*Directions*.
Word for word, print each line of the listing below; pictures stay out.
─── Task input
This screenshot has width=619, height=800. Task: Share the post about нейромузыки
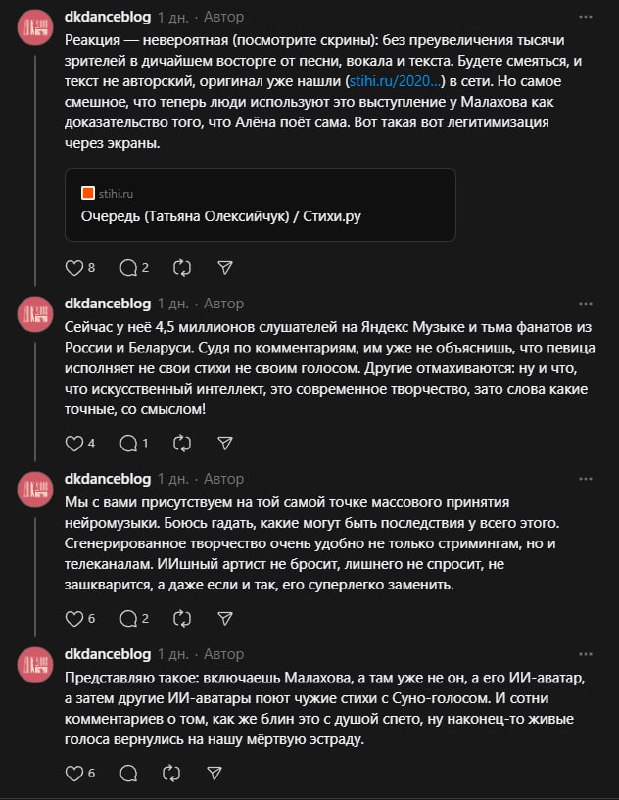[225, 618]
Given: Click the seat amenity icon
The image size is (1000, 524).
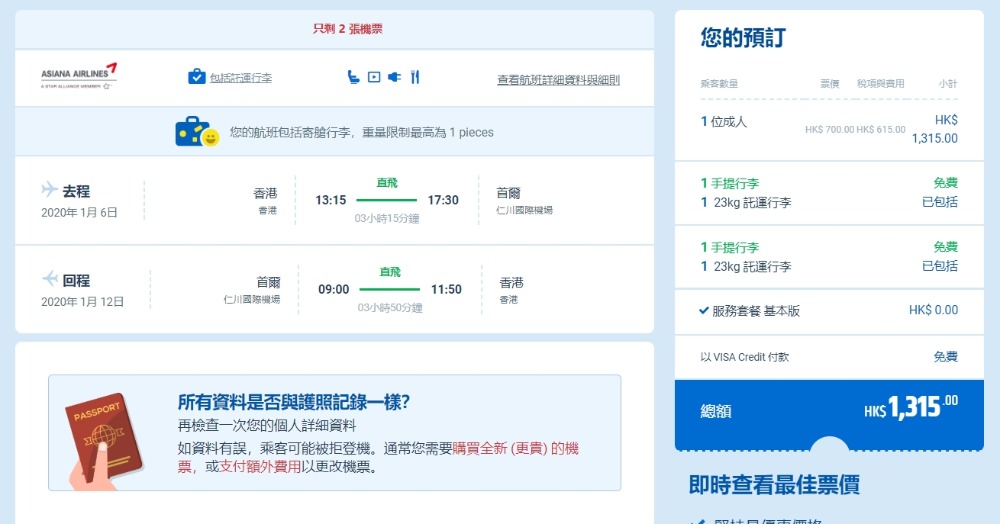Looking at the screenshot, I should click(353, 77).
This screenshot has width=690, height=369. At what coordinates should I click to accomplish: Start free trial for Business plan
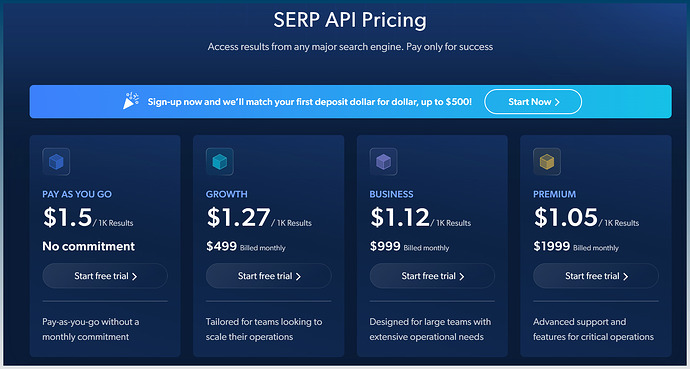(432, 276)
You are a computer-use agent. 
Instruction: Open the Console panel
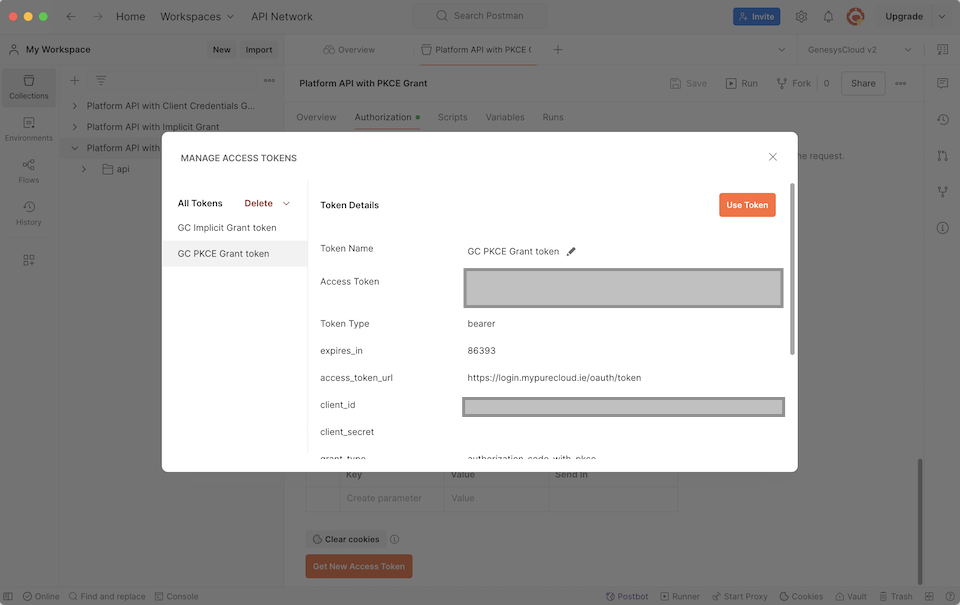click(176, 596)
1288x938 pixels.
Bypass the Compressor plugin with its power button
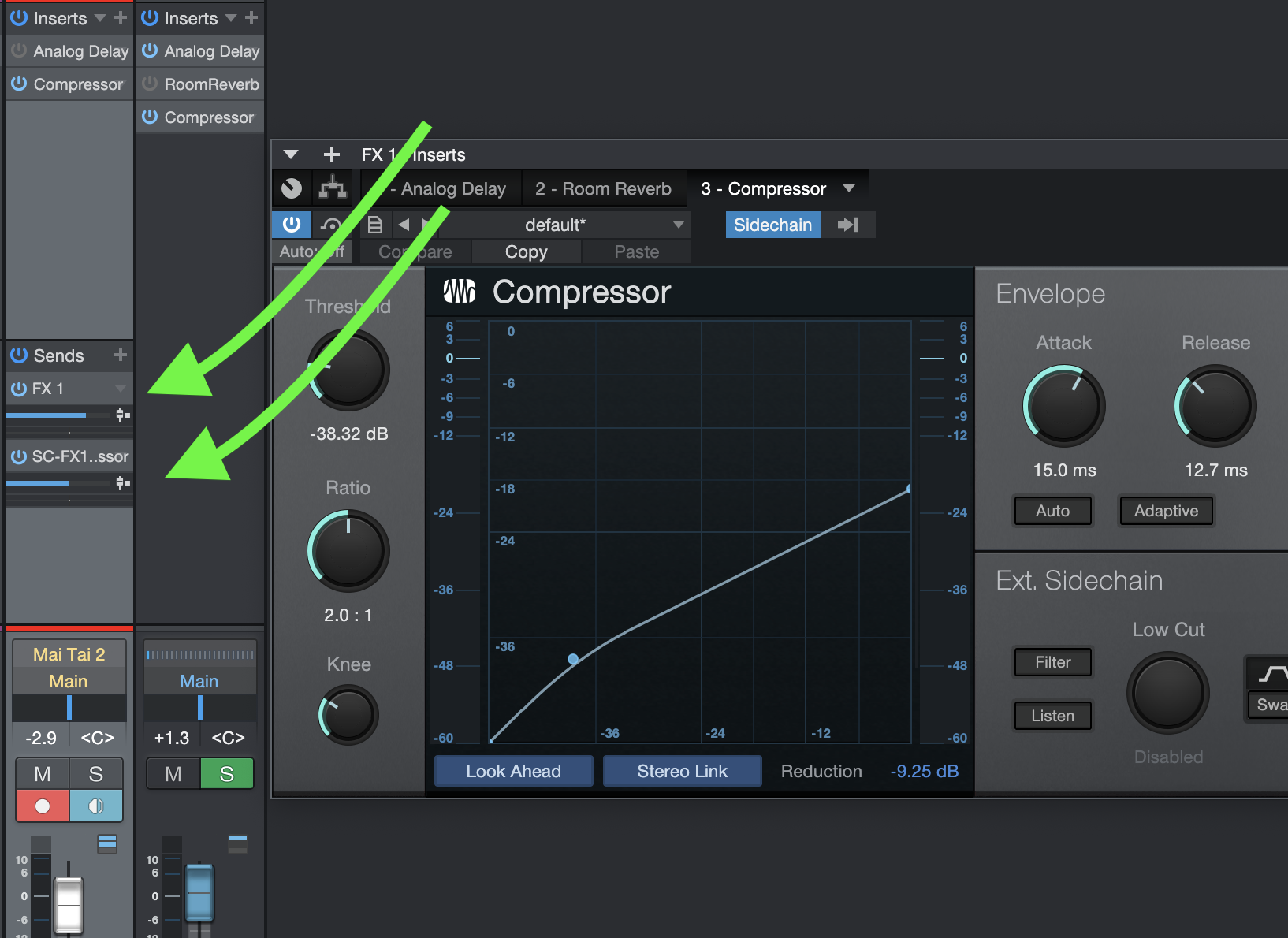click(292, 225)
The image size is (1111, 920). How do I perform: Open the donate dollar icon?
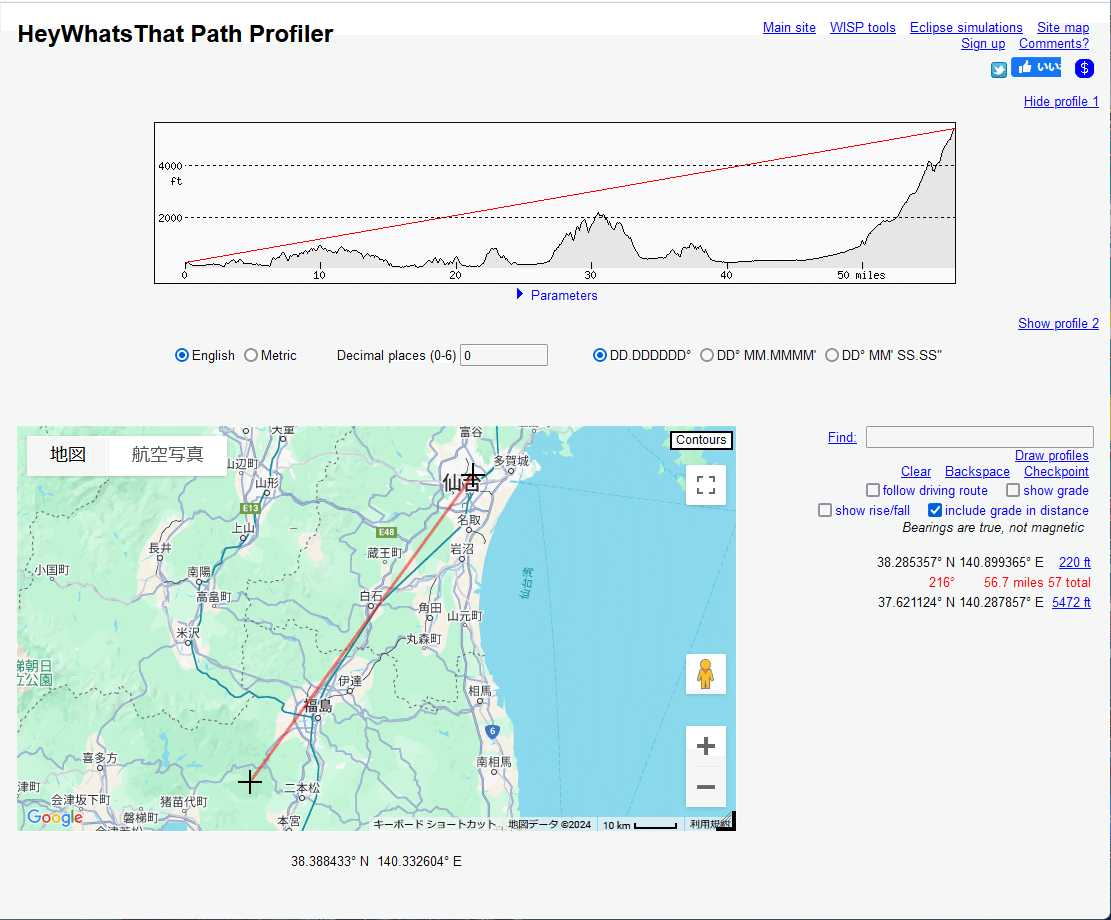[1084, 69]
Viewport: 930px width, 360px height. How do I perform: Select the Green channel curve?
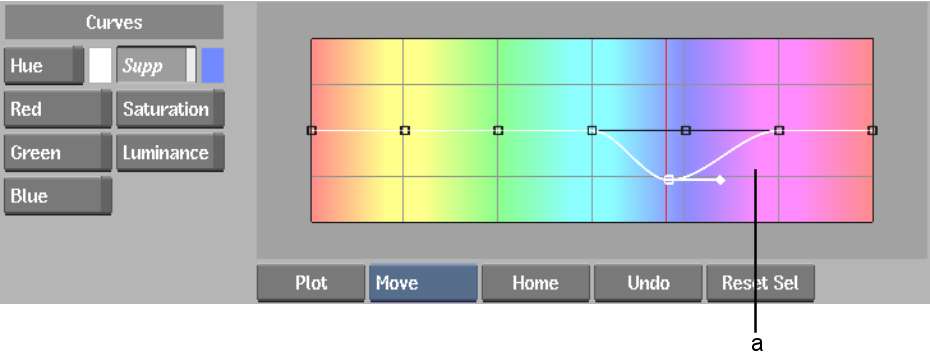point(57,153)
──────
*Response area*.
This screenshot has width=619, height=800. Task: Share the post about нейромузыки
[225, 618]
Given: Click the seat amenity icon
The image size is (1000, 524).
Looking at the screenshot, I should click(353, 77).
This screenshot has width=690, height=369. At what coordinates should I click to accomplish: Start free trial for Business plan
(432, 276)
You are a computer-use agent. 
Instruction: Open the Console panel
click(176, 596)
1288x938 pixels.
Bypass the Compressor plugin with its power button
click(292, 225)
The image size is (1111, 920). How do I perform: Open the donate dollar icon?
[1084, 69]
Viewport: 930px width, 360px height. How do I perform: Select the Green channel curve?
point(57,153)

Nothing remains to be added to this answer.